México enfrenta uno de los peores brotes de sarampión de los últimos años, con miles de casos confirmados en las 32 entidades del país y un riesgo real de perder el estatus de “libre de sarampión” otorgado por la Organización Mundial de la Salud. 

La Secretaría de Salud, encabezada por David Kershenobich, ha reaccionado con una estrategia de vacunación que incluye la llamada “dosis cero”, aplicada a niñas y niños de 6 a 11 meses, adelantando la primera vacuna habitual para intentar frenar la transmisión. Además, el gobierno garantiza el abasto por los próximos años con más de 23 millones de dosis disponibles. 

Estas medidas son necesarias y pertinentes frente a la alta contagiosidad del sarampión y al avance de la enfermedad en estados como Jalisco, Chiapas y Chihuahua. Sin embargo, es necesario que se investigue y se aclare por qué llegó México a este punto. 

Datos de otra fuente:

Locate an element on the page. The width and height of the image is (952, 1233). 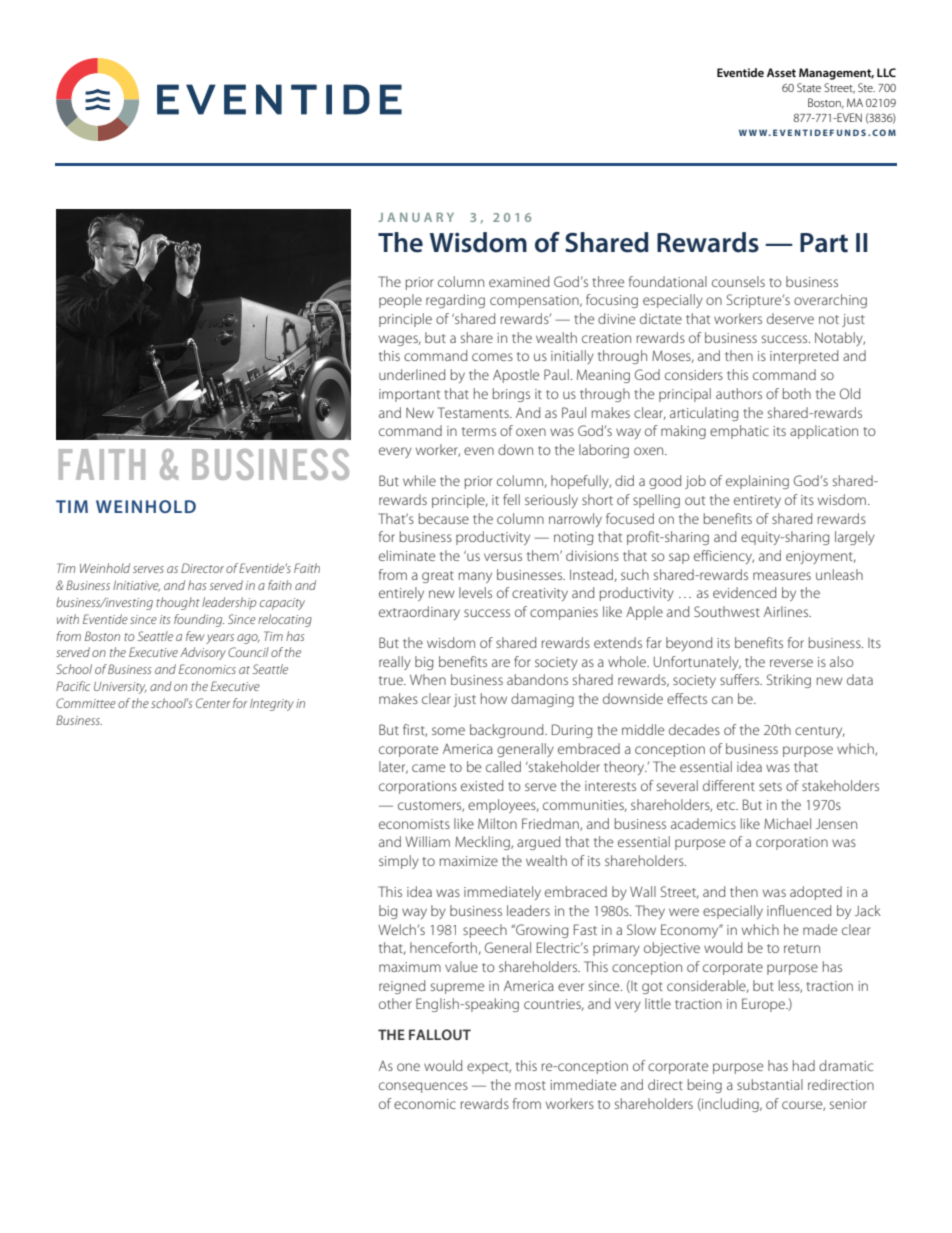
JANUARY is located at coordinates (416, 217).
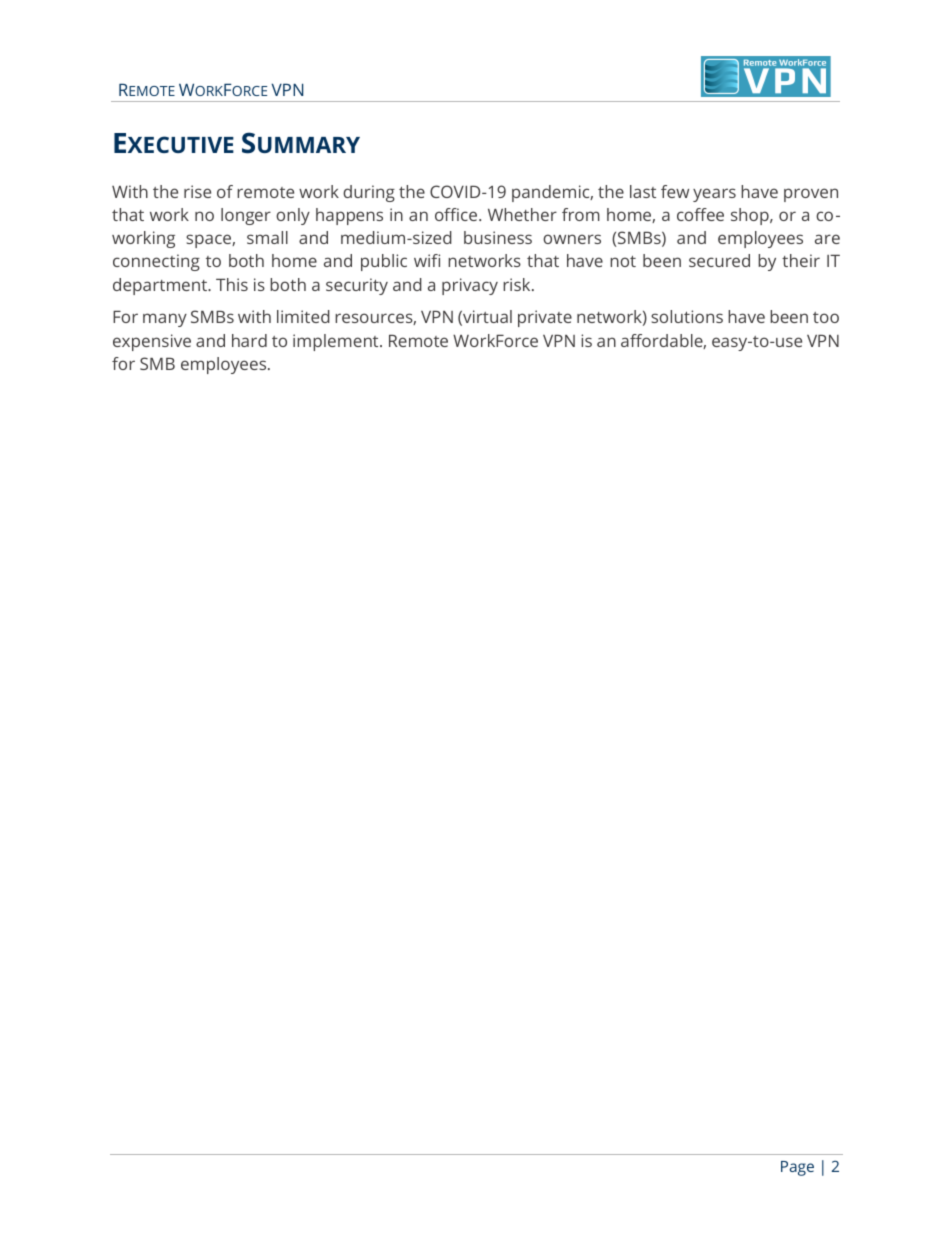 This document has width=952, height=1233. I want to click on longer, so click(246, 216).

Uno de los elementos fundamentales a tomar en cuenta es el deterioro sostenido de la cobertura de vacunación infantil. En 2024, más de 340 mil niños no recibieron ninguna vacuna, un dato que especialistas califican de “alarmante” y que ha dejado a una generación vulnerable. La cobertura de vacunas, que antes superaba el objetivo mínimo del 90 % recomendado por la OMS, ha caído de manera constante. 

Es correcto desplegar brigadas, garantizar dosis y aplicar la “dosis cero”. Pero México necesita transparencia: rendir cuentas claras sobre las fallas en la política de vacunación y presentar un plan robusto para recuperar y sostener coberturas altas a largo plazo.